The district office confirms that the operator of the Puch gravel pit (formerly Stockinger gravel pit) in the west of the district town has applied for the establishment of a landfill for inert waste and wants to fill it with rubble, for example. According to a spokeswoman, the planning approval process has not yet been completed.

Thomas Brückner from the local branch of the Federal Nature Conservation Association and BN district chairwoman Eugenie Scherb had criticized the fact that the approval process was being carried out with virtually no public view and doubted that the substances with which parts of the gravel pit were to be filled were really harmless.

So far, according to Brückner and Scherb, it was planned to backfill “the gravel pits with relatively unproblematic soil material” with up to 30 percent rubble.
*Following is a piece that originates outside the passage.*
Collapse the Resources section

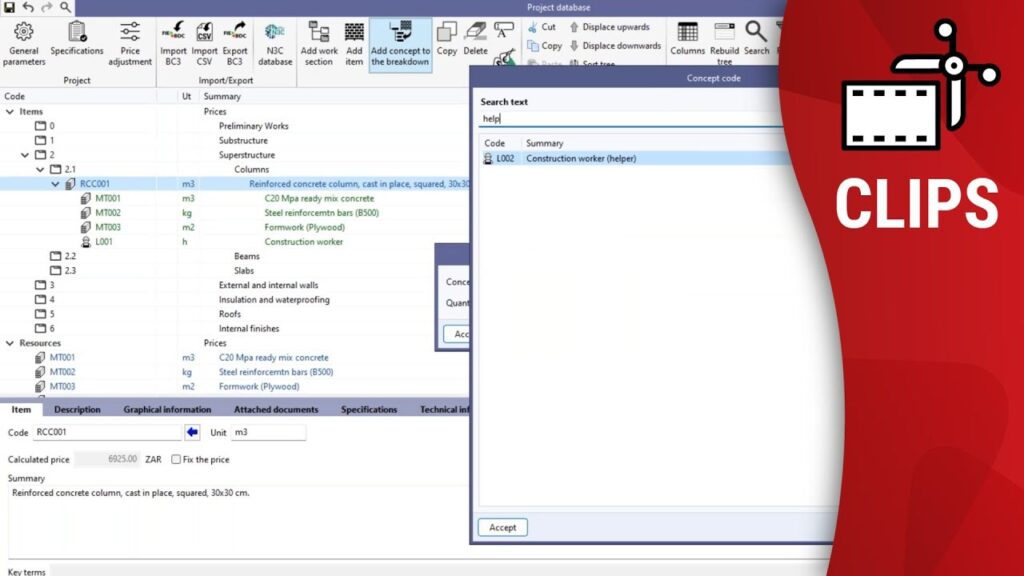click(10, 343)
But now it’s about a landfill and therefore “a completely different category”. Such a system would have to be sealed at the bottom and top with barrier layers against the soil, groundwater and substrate. “The risk of pollutants getting into the groundwater, into the adjacent drinking water protection area or in the outflow of the groundwater into the bathing lake of the Pucher Meer is much higher.”

In its statement, the district office points out that this is the lowest landfill class and that the backfilling of the former gravel pit area has already been approved – the lake that was created by dredging and is currently being filled with washed-up gravel is particularly affected.

Materials that “are not subject to any significant physical, chemical or biological changes” – such as “excavated soil and mineral, pre-sorted and separated construction and demolition waste with only slightly adhering non-mineral impurities” can be deposited at an inert waste landfill. In the northeast of the area, a plant for the treatment of the seepage water is to be built, as well as another groundwater measuring point in the outflow.

The district office is defending itself against the BN’s latent accusation of not playing with open cards and leaving the public in the dark by choosing the approval process. A planning permit applied for by the gravel plant instead of the alternative planning approval with an environmental impact assessment and public participation is permissible if it is “the construction and operation of an insignificant landfill” and provided that the project has “no significant adverse effects” on people or the environment – what the district authority in this case yes.